The Y177F mutation in Bcr-Abl has been shown to block transformation of fibroblast cells by Bcr-Abl but not to affect the ability of Bcr-Abl to induce factor independence in hematopoietic cell lines and to transform primary bone marrow cells (5, 12, 39). These previous results indicate that the role of Y177 in Bcr-Abl transformation is cellular context dependent. In this study we found that Y177 in Bcr-Abl is required for efficient induction of MPD in mice, even under the condition of overexpression of the mutant.

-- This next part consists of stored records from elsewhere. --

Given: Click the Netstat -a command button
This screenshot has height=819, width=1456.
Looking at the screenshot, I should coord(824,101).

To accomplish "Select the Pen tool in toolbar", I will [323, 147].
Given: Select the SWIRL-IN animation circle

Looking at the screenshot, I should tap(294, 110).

This experiment further demonstrates the importance of using an in vivo experimental system to study the roles and relative importance of domains and motifs of Bcr-Abl and of signaling events affected by Bcr-Abl in leukemogenesis.

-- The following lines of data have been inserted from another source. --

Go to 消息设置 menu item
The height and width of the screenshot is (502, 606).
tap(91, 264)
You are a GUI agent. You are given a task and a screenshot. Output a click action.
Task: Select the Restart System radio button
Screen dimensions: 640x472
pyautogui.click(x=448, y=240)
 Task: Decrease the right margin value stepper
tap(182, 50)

One of the consequences of the Grb2–Bcr-Abl interaction appears to be the phosphorylation of Grb2. We found that a fraction of Grb2 in BOSC23 cells overexpressing Bcr-Abl and ΔCC-ΔSH3 migrated more slowly (Fig. 1E), suggesting that Grb2 was phosphorylated. Consistent with this notion we have found that Bcr-Abl could phosphorylate Grb2 in vitro (Subrahmanyam and Ren, unpublished data). Since very little slow-migrating Grb2 was present in BOSC23 cells overexpressing CC-Abl and the Y177F mutant, which contain an activated Abl kinase yet fail to bind Grb2 (Fig. 1E and data not shown), the phosphorylation of Grb2 was likely Bcr-Abl-binding dependent. Indeed, we found that the phosphorylation of Grb2 by the Y177F mutant was reduced compared to that by wt Bcr-Abl in vitro (Subrahmanyam and Ren, unpublished data). Similar to our finding, it has been shown that Grb2 was tyrosine phosphorylated in 293 cells overexpressing both platelet-derived growth factor receptor (PDGFR) and Grb2 (27). Tyrosine phosphorylation of Grb2 may regulate its function. Further studies are needed to examine whether Grb2 can be tyrosine phosphorylated under physiological conditions.

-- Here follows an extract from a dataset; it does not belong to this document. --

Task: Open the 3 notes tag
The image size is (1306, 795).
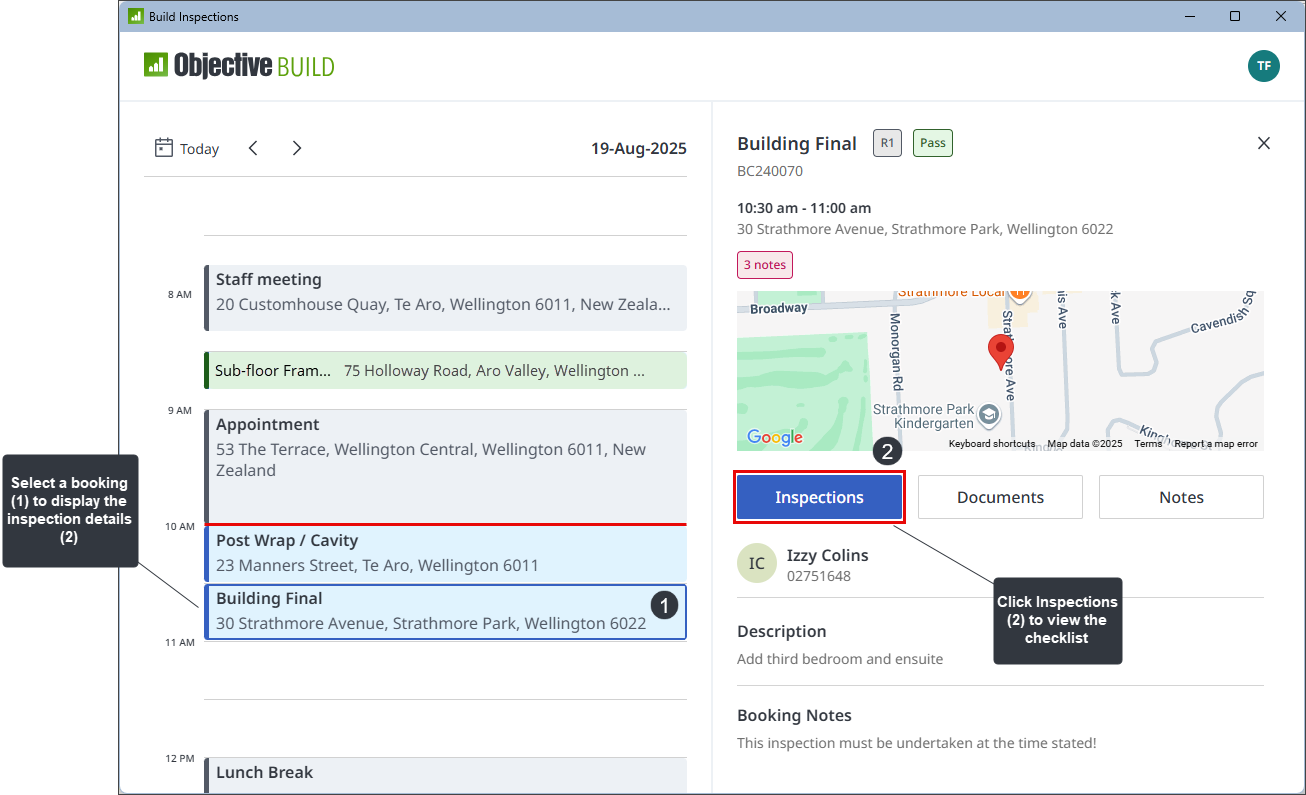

Although both CC-Abl and the Y177F Bcr-Abl mutant had a reduced ability to induce MPD and both induced T-cell malignancies with extended disease latency, the anatomical distribution of Y177F Bcr-Abl mutant- and CC-Abl-induced T-cell tumors was drastically different. While CC-Abl tumor cells spread mostly into peripheral blood, thymus, and to a much lesser extent, lymph nodes, Y177F Bcr-Abl mutant tumor cells had a strong preference to locate in abdominal mesenteric lymph nodes. This result suggests that signaling by Bcr sequences other than the CC domain and Y177 governs the types and/or homing of the malignant T lymphoid cells. Further determination of the effect of specific domains and motifs of Bcr-Abl and specific signaling pathways on the complex disease phenotypes in vivo using the murine CML model will help in the design of additional rational therapeutic interventions for CML. Insights gained from in vivo experiments will also contribute to understanding mechanisms of leukemogenesis in general and may also shed light on the molecular mechanisms of normal hematopoiesis.

ADDENDUM

It was reported, after submission of our results, that Y177 was required for the induction of MPD in mice by Bcr-Abl (34). Similar to our results, Y177F was shown to induce a massive abdominal T-cell malignancy. However, in that report only a few Y177F mice had moderately increased neutrophils in peripheral blood, bone marrow, and spleen, and some Y177F mice developed B-lymphoid leukemia (34). The differences between our results and those reported (34) may be due to different retroviral titers and/or different retroviral transduction methods used. Bcr-Abl has been shown to induce a variety of hematological neoplasms, including acute B-lymphocytic leukemia; pre-B-cell lymphoma; T-cell leukemia and/or lymphoma; macrophage, erythroid, and mast cell tumors; myelomonocytic leukemia; and myeloproliferative disease (6, 8, 9, 16–18, 20, 22, 24, 37, 47, 50). The nature of the hematological neoplasms induced by Bcr-Abl has been shown to be influenced by the genetic background of mouse strains, by treatment of bone marrow cells (5-FU treated versus non-5-FU treated), as well as by infection conditions or the promoters used in transgenic animals (8, 9, 16–18, 20, 24, 47), which may ultimately affect what cells Bcr-Abl expression is targeted into and, therefore, what disease Bcr-Abl induces.